GIVEN TASK A:
Answer these questions about the passage on Jimoh and Ted Lasso:
(i) Who does Jimoh share his new London flat with?
(ii) What film were Jimoh and his brother watching when his agent called about the Emmy nomination?
(iii) Which of his co-stars won the award he was nominated for?
GIVEN TASK B:
Write a continuation of the passage about Jimoh and Ted Lasso, picking up after its last sentence.

EXCERPTED PASSAGE:

# # # # # # #

Jimoh is in town for the launch of the third and presumably final season of Ted Lasso, new episodes of which are premiering weekly on Apple TV+. The 25-year-old spends most of his time in London, where he recently moved into a new flat with his brother and cousin. “I’m trying to furnish it, but we are three very tasteless boys who are determined to destroy this house with terrible furniture,” he says. “We’ve been in this place for a month, and we literally just have beds, a TV, and stools.” As he ferries back and forth between L.A. and London, he is growing more comfortable with the idea of one day decamping to the West Coast. “When I first came here, I was like, ‘OK, this is a fake, pretend land filled with very strange people,’” he says. “But there’s also a lot of heart and culture to it, and it took me coming here a couple of times to start to get a sense of that.”

Starring on Ted Lasso as Sam Obisanya, AFC Richmond’s resident sweetheart, Jimoh is still getting used to attention from Hollywood. He was so surprised by his 2022 Emmy nod for outstanding supporting actor in a comedy series that he hadn’t even bothered tuning into the announcements. “My brother and I were watching Incredibles 2, and my agent calls me and she's like, ‘You just got nominated for an Emmy,’” he recalls. (He was nominated alongside co-stars Brett Goldstein, who ultimately won, and Nick Mohammed.) “Then I called my mom who was in Nigeria at a party. I’m video calling her, and she’s dancing with my aunties, and I’m like, ‘Mum, I just got nominated for an Emmy!’ And she’s like, ‘I can’t hear you,’ and she hung up on me.”

# # # # # # #

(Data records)
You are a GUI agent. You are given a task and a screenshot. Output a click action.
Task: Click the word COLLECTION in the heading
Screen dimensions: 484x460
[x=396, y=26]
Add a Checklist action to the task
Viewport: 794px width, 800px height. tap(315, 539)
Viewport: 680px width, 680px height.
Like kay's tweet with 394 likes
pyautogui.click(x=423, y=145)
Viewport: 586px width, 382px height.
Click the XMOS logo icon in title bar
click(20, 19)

# # # # # # #

EXERCISE OUTPUT A:
(i) His brother and cousin.
(ii) Incredibles 2.
(iii) Brett Goldstein.

EXERCISE OUTPUT B:
In a series with no shortage of breakout characters and stellar supporting players, Jimoh has become an unexpected center of gravity on the show, carrying some of the show’s weightiest storylines. “Toheeb has grown to be the leader of the team. He has that effortless charm that just means everyone loves him (how annoying…),” Phil Dunster, who plays Sam’s onetime antagonizer Jamie Tartt, writes me in an email. “Toheeb never tries to ‘win’ a scene. He’s not one of those actors.”

In Season 2, Sam threw down against the team’s fictional airline sponsor, Dubai Air, over the environmental havoc it wreaks in his native Nigeria. “He’s going to have to wrestle with some of the tough decisions that he’s made,” Jimoh says of what’s in store. Sam also struck up a May-December romance with the team’s owner, Rebecca (Hannah Waddingham), and Jimoh teases that “the book definitely isn’t closed” between them. “Whether that flame reignites or whether they just continue to root for each other platonically, they’re always going to have that soul bond.”

Jimoh is good-natured, easy to talk to, and describes everything as “dope,” though he jokes that he is nothing like his wholesome character. “I’m terrible. A monster,” he deadpans. Being part of such a beloved show, especially one celebrated for its feel-good warmth, can be an intimidating responsibility: “People will run into me and see me — and see Sam — as a really close friend. Sometimes it’s a lot of pressure [to play] one of the nicest people ever. But I’m also just really happy that I could be a part of something that really means this much to people.”

His castmates are as enamored with Jimoh as viewers are. He refers to Waddingham as “H. Wads” and says “she was one of the first people to call me screaming ‘I told you!’ on the phone” after his Emmy nomination. Jimoh also shows me his phone’s lock screen, a photo of him and Goldstein, who plays the foul-mouthed Roy Kent and has a similar picture of Jimoh for his lock screen as well. “I’m not changing it until he changes his,” Jimoh says. “We’re going to get married and [we’ll have to tell] our partners, ‘I'm sorry, but I can’t change it. You should’ve been there on Ted Lasso — but you weren’t.’”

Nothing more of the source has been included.